Also known as an unlimited liability company, with this type of company, as long as the company is in operation, members and shareholders are protected from financial liability. Once the company closes and liquidates assets, if outstanding debts remain, creditors can recover them from former members and shareholders. These individuals run the risk of not just losing their investments in the company, but also of losing personal assets as creditors attempt to recoup their losses in the event of a bankruptcy.
There are some tax advantages to operating as an unlimited company. For tax purposes, the company itself is not taxed because of the pass-through model of profits and losses. Only shareholders and members incur tax liabilities. This can prevent double taxation, where the company pays taxes, and beneficiaries also pay taxes on their earnings from the company. These companies are also usually excluded from reporting requirements and thus can keep their finances confidential, unlike other types of corporations.
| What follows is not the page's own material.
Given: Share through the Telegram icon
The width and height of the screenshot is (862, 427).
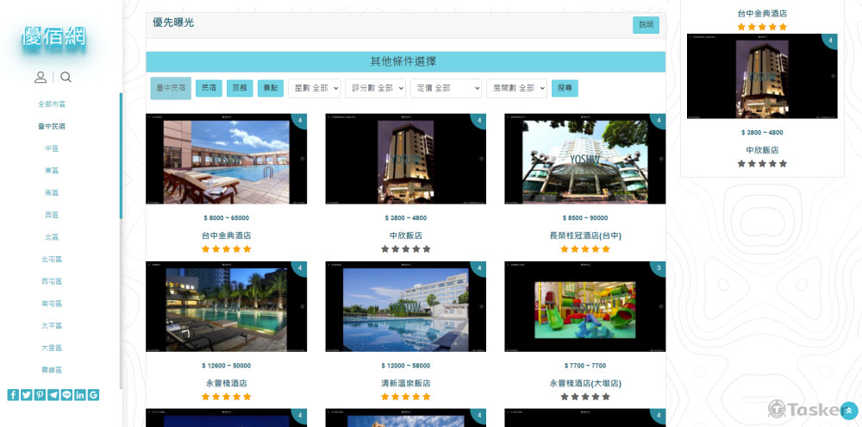Looking at the screenshot, I should click(x=53, y=395).
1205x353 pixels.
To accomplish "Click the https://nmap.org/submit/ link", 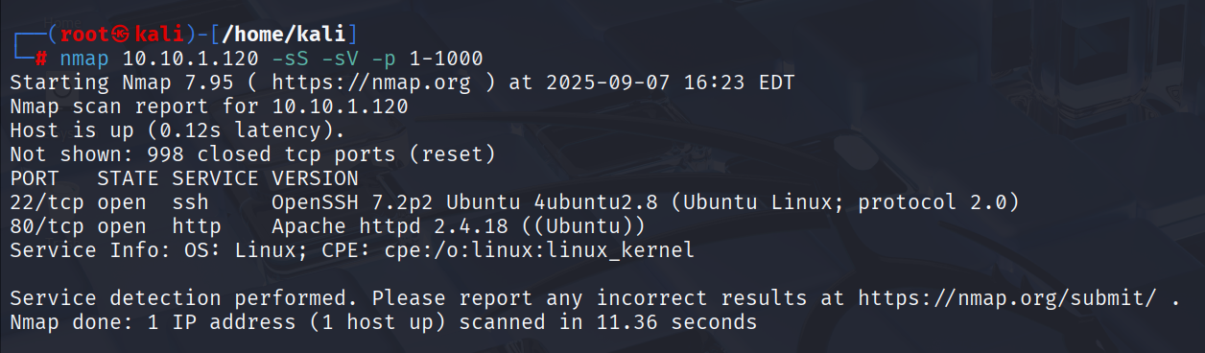I will coord(1007,298).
The need of shareholders and members to meet financial obligations if the company goes under can be a significant concern with an unlimited company. This type of company can be advantageous when it is financially strong, with no worries about bankruptcy, and when it wants to retain confidentiality in its business dealings, as it does not need to file reports with government agencies. For companies with ample supplies of funding where it would not be necessary to approach a financial institution for a loan, this can also be a good way to operate.
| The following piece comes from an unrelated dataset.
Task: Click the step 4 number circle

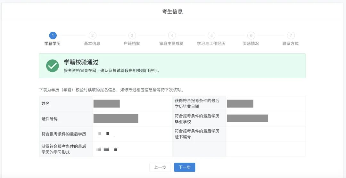Action: (x=172, y=36)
Documents associated with the company will disclose its status as an unlimited company. Shareholders and members must pay close attention to financial obligations the company takes on, as they could end up being liable for them. They have an opportunity to vote on major decisions and may choose to vote against activities that could put the company, and their own financial futures, at risk. Members of the board supervising daily operations have a duty to protect the company and its shareholders, just as they do with other kinds of corporations.